● **TASK DATA**
:::

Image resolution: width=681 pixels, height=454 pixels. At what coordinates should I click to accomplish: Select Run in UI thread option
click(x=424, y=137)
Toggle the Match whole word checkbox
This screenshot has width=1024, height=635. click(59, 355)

:::

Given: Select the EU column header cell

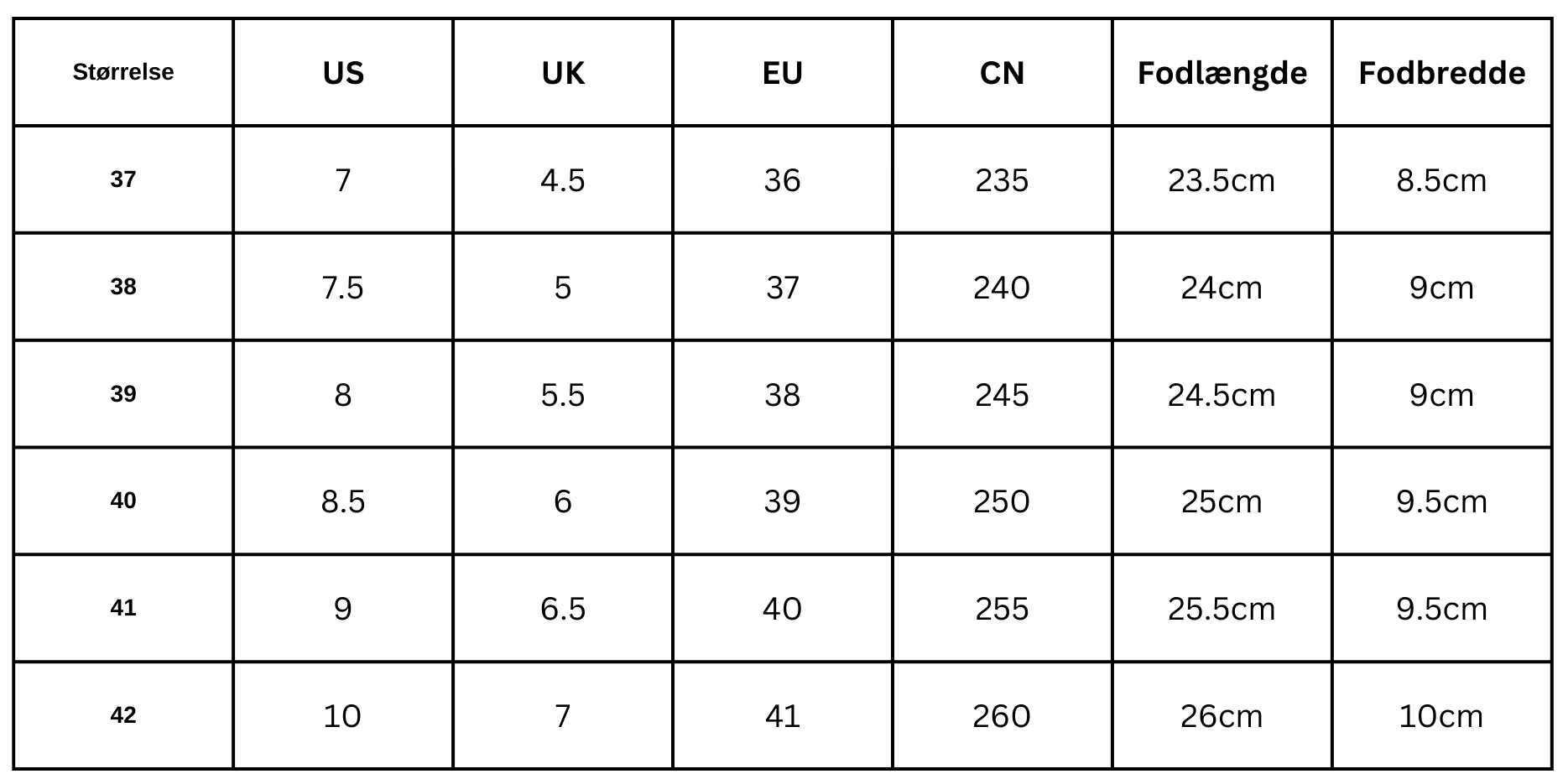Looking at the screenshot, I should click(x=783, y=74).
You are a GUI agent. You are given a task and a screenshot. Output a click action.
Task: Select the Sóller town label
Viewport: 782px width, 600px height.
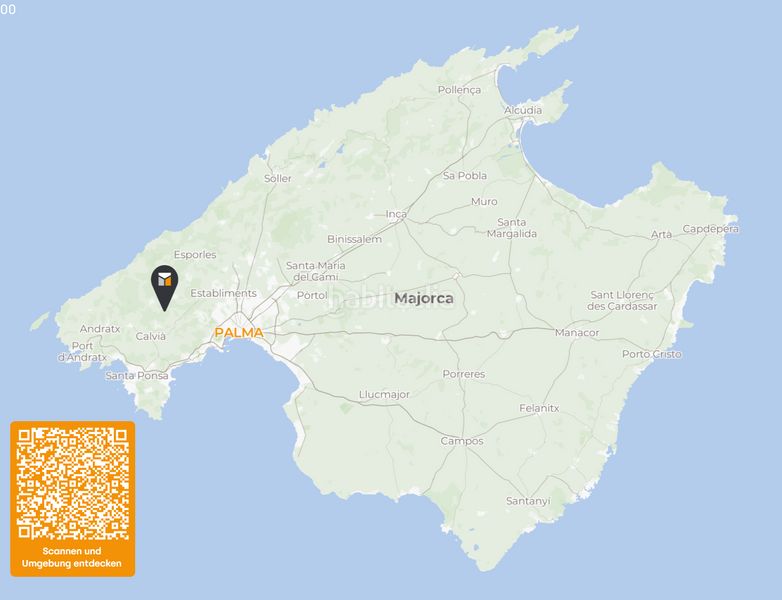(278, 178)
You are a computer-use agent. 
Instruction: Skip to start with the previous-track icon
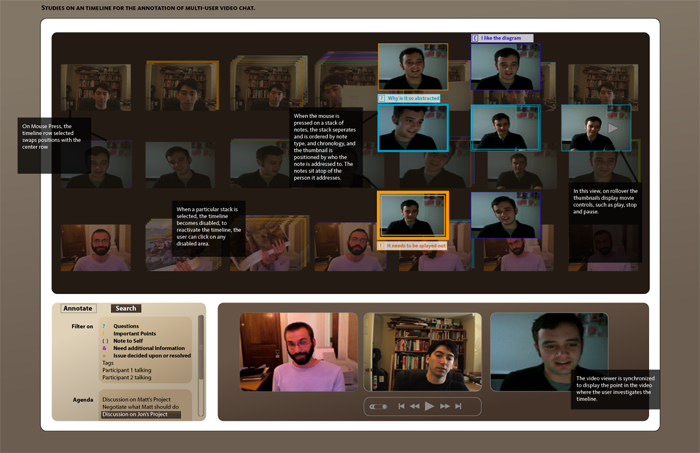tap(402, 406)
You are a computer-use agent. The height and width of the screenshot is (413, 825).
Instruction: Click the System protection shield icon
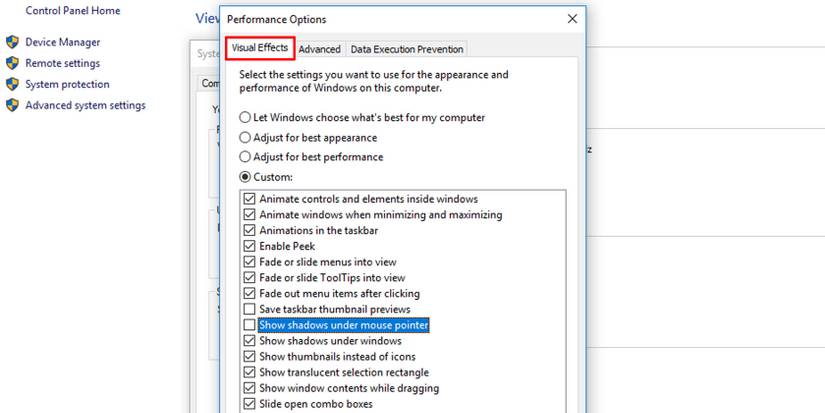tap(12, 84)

:::

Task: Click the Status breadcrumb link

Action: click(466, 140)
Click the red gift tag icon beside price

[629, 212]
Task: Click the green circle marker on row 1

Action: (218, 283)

:::

● **TASK DESCRIPTION**
Report each line of the material above where the word "agent" appears.

● **RESULT OF THE TASK**
You are a GUI agent. You are given a task and a screenshot. Output a click action.
You are a computer-use agent. 
You are a computer-use agent. The height and width of the screenshot is (413, 825).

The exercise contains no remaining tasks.